[Saved entries]
========
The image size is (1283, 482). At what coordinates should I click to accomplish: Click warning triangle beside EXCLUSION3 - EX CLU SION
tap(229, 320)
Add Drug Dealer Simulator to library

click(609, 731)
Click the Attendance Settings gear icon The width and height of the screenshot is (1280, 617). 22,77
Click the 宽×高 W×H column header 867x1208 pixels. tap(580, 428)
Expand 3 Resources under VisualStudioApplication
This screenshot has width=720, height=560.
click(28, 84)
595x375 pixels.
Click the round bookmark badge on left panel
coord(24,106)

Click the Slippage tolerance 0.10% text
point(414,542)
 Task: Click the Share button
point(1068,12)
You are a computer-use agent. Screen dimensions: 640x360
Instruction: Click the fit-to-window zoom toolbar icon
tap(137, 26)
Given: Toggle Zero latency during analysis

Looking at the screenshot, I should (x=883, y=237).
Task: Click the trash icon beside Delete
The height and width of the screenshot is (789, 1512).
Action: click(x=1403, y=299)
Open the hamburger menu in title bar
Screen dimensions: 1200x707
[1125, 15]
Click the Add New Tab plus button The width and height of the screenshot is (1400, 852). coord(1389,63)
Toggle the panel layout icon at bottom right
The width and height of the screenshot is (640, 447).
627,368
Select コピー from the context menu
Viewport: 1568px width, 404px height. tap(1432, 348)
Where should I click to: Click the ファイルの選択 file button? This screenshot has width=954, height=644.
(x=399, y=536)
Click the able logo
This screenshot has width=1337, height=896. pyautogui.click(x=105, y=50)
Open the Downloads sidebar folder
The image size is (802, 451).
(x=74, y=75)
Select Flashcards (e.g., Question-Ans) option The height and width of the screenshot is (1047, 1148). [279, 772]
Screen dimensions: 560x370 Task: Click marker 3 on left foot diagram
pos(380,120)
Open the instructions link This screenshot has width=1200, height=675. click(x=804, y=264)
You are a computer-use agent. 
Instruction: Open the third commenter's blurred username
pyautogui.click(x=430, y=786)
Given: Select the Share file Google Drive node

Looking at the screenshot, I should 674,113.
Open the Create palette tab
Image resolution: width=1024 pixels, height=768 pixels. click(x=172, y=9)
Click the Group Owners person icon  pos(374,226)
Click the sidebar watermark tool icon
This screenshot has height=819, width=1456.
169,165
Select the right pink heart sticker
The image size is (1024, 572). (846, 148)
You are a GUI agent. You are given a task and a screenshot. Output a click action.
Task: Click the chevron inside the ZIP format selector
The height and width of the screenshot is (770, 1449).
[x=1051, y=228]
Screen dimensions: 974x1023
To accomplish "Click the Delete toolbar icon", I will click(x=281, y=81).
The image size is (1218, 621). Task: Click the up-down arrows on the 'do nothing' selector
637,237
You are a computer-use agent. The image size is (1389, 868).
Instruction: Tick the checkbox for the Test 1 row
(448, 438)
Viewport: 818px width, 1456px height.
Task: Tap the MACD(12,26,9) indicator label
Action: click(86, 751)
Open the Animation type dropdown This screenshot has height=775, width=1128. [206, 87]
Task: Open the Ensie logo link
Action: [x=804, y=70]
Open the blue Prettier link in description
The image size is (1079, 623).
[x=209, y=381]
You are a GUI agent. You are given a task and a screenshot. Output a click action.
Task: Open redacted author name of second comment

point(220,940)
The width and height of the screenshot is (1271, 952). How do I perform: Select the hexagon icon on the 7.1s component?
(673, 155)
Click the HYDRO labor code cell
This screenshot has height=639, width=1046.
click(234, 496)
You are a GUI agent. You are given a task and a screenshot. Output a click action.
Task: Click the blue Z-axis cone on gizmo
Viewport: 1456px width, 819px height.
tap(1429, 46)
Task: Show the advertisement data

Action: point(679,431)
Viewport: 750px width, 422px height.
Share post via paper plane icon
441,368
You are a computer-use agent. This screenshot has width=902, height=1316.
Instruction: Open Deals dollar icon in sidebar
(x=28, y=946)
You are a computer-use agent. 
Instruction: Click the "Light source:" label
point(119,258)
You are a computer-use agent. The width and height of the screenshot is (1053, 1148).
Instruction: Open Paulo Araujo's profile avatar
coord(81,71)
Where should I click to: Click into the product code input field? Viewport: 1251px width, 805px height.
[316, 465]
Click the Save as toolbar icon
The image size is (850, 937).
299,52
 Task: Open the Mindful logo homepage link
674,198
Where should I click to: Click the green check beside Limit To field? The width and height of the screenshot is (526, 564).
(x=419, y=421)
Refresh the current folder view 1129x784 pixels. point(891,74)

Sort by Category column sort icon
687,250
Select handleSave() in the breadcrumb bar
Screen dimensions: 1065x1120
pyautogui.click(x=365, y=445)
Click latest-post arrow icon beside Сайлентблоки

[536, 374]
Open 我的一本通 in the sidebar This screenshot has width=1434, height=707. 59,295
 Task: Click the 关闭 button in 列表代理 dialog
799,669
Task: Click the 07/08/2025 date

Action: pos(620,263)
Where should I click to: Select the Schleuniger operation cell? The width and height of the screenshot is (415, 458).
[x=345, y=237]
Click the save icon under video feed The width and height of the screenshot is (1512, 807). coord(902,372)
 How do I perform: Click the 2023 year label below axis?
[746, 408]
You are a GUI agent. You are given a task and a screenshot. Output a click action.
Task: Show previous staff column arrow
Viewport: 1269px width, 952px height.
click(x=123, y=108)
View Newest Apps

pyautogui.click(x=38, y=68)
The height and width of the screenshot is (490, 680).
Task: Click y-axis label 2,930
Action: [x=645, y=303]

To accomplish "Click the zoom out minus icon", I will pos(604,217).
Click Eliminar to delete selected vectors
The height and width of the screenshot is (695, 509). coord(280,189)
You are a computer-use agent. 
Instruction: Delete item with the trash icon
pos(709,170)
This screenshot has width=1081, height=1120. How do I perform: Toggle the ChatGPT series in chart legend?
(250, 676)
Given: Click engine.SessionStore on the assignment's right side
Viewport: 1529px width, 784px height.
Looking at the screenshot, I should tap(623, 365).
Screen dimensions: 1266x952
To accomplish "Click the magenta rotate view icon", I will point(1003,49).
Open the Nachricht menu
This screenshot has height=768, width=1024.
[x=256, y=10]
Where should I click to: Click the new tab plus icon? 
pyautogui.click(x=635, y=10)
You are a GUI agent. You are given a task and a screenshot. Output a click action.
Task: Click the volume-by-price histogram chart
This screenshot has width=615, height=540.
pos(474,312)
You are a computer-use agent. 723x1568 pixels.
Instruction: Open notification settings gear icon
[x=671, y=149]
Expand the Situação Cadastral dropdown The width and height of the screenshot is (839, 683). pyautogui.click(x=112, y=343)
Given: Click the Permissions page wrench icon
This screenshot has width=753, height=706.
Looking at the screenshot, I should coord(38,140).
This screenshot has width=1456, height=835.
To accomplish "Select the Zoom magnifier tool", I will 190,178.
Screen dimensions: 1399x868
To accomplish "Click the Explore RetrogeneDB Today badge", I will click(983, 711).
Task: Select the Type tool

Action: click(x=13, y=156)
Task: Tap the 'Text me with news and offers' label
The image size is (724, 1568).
========
Every entry above, from first to last, should be repeated exactly.

→ Answer to this problem
The image size is (1283, 482). At what coordinates should I click to accomplish: Click warning triangle beside EXCLUSION3 - EX CLU SION
tap(229, 320)
Add Drug Dealer Simulator to library

click(609, 731)
Click the Attendance Settings gear icon The width and height of the screenshot is (1280, 617). 22,77
Click the 宽×高 W×H column header 867x1208 pixels. tap(580, 428)
Expand 3 Resources under VisualStudioApplication
This screenshot has width=720, height=560.
click(28, 84)
595x375 pixels.
Click the round bookmark badge on left panel
coord(24,106)

Click the Slippage tolerance 0.10% text
point(414,542)
 Task: Click the Share button
point(1068,12)
You are a computer-use agent. Screen dimensions: 640x360
Instruction: Click the fit-to-window zoom toolbar icon
tap(137, 26)
Given: Toggle Zero latency during analysis

Looking at the screenshot, I should (x=883, y=237).
Task: Click the trash icon beside Delete
The height and width of the screenshot is (789, 1512).
Action: click(x=1403, y=299)
Open the hamburger menu in title bar
Screen dimensions: 1200x707
[1125, 15]
Click the Add New Tab plus button The width and height of the screenshot is (1400, 852). coord(1389,63)
Toggle the panel layout icon at bottom right
The width and height of the screenshot is (640, 447).
627,368
Select コピー from the context menu
Viewport: 1568px width, 404px height. tap(1432, 348)
Where should I click to: Click the ファイルの選択 file button? This screenshot has width=954, height=644.
(x=399, y=536)
Click the able logo
This screenshot has width=1337, height=896. pyautogui.click(x=105, y=50)
Open the Downloads sidebar folder
The image size is (802, 451).
(x=74, y=75)
Select Flashcards (e.g., Question-Ans) option The height and width of the screenshot is (1047, 1148). [279, 772]
Screen dimensions: 560x370 Task: Click marker 3 on left foot diagram
pos(380,120)
Open the instructions link This screenshot has width=1200, height=675. click(x=804, y=264)
You are a computer-use agent. 
Instruction: Open the third commenter's blurred username
pyautogui.click(x=430, y=786)
Given: Select the Share file Google Drive node

Looking at the screenshot, I should 674,113.
Open the Create palette tab
Image resolution: width=1024 pixels, height=768 pixels. click(x=172, y=9)
Click the Group Owners person icon  pos(374,226)
Click the sidebar watermark tool icon
This screenshot has height=819, width=1456.
169,165
Select the right pink heart sticker
The image size is (1024, 572). (846, 148)
You are a GUI agent. You are given a task and a screenshot. Output a click action.
Task: Click the chevron inside the ZIP format selector
The height and width of the screenshot is (770, 1449).
[x=1051, y=228]
Screen dimensions: 974x1023
To accomplish "Click the Delete toolbar icon", I will click(x=281, y=81).
The image size is (1218, 621). Task: Click the up-down arrows on the 'do nothing' selector
637,237
You are a computer-use agent. The image size is (1389, 868).
Instruction: Tick the checkbox for the Test 1 row
(448, 438)
Viewport: 818px width, 1456px height.
Task: Tap the MACD(12,26,9) indicator label
Action: click(86, 751)
Open the Animation type dropdown This screenshot has height=775, width=1128. [206, 87]
Task: Open the Ensie logo link
Action: [x=804, y=70]
Open the blue Prettier link in description
The image size is (1079, 623).
[x=209, y=381]
You are a GUI agent. You are given a task and a screenshot. Output a click action.
Task: Open redacted author name of second comment

point(220,940)
The width and height of the screenshot is (1271, 952). How do I perform: Select the hexagon icon on the 7.1s component?
(673, 155)
Click the HYDRO labor code cell
This screenshot has height=639, width=1046.
click(234, 496)
You are a GUI agent. You are given a task and a screenshot. Output a click action.
Task: Click the blue Z-axis cone on gizmo
Viewport: 1456px width, 819px height.
tap(1429, 46)
Task: Show the advertisement data

Action: point(679,431)
Viewport: 750px width, 422px height.
Share post via paper plane icon
441,368
You are a computer-use agent. This screenshot has width=902, height=1316.
Instruction: Open Deals dollar icon in sidebar
(x=28, y=946)
You are a computer-use agent. 
Instruction: Click the "Light source:" label
point(119,258)
You are a computer-use agent. The width and height of the screenshot is (1053, 1148).
Instruction: Open Paulo Araujo's profile avatar
coord(81,71)
Where should I click to: Click into the product code input field? Viewport: 1251px width, 805px height.
[316, 465]
Click the Save as toolbar icon
The image size is (850, 937).
299,52
 Task: Open the Mindful logo homepage link
674,198
Where should I click to: Click the green check beside Limit To field? The width and height of the screenshot is (526, 564).
(x=419, y=421)
Refresh the current folder view 1129x784 pixels. point(891,74)

Sort by Category column sort icon
687,250
Select handleSave() in the breadcrumb bar
Screen dimensions: 1065x1120
pyautogui.click(x=365, y=445)
Click latest-post arrow icon beside Сайлентблоки

[536, 374]
Open 我的一本通 in the sidebar This screenshot has width=1434, height=707. 59,295
 Task: Click the 关闭 button in 列表代理 dialog
799,669
Task: Click the 07/08/2025 date

Action: pos(620,263)
Where should I click to: Select the Schleuniger operation cell? The width and height of the screenshot is (415, 458).
[x=345, y=237]
Click the save icon under video feed The width and height of the screenshot is (1512, 807). coord(902,372)
 How do I perform: Click the 2023 year label below axis?
[746, 408]
You are a GUI agent. You are given a task and a screenshot. Output a click action.
Task: Show previous staff column arrow
Viewport: 1269px width, 952px height.
click(x=123, y=108)
View Newest Apps

pyautogui.click(x=38, y=68)
The height and width of the screenshot is (490, 680).
Task: Click y-axis label 2,930
Action: [x=645, y=303]

To accomplish "Click the zoom out minus icon", I will pos(604,217).
Click Eliminar to delete selected vectors
The height and width of the screenshot is (695, 509). coord(280,189)
You are a computer-use agent. 
Instruction: Delete item with the trash icon
pos(709,170)
This screenshot has width=1081, height=1120. How do I perform: Toggle the ChatGPT series in chart legend?
(250, 676)
Given: Click engine.SessionStore on the assignment's right side
Viewport: 1529px width, 784px height.
Looking at the screenshot, I should tap(623, 365).
Screen dimensions: 1266x952
To accomplish "Click the magenta rotate view icon", I will point(1003,49).
Open the Nachricht menu
This screenshot has height=768, width=1024.
[x=256, y=10]
Where should I click to: Click the new tab plus icon? 
pyautogui.click(x=635, y=10)
You are a GUI agent. You are given a task and a screenshot. Output a click action.
Task: Click the volume-by-price histogram chart
This screenshot has width=615, height=540.
pos(474,312)
You are a computer-use agent. 723x1568 pixels.
Instruction: Open notification settings gear icon
[x=671, y=149]
Expand the Situação Cadastral dropdown The width and height of the screenshot is (839, 683). pyautogui.click(x=112, y=343)
Given: Click the Permissions page wrench icon
This screenshot has width=753, height=706.
Looking at the screenshot, I should coord(38,140).
This screenshot has width=1456, height=835.
To accomplish "Select the Zoom magnifier tool", I will 190,178.
Screen dimensions: 1399x868
To accomplish "Click the Explore RetrogeneDB Today badge", I will click(983, 711).
Task: Select the Type tool

Action: click(x=13, y=156)
Task: Tap the 'Text me with news and offers' label
The image size is (724, 1568).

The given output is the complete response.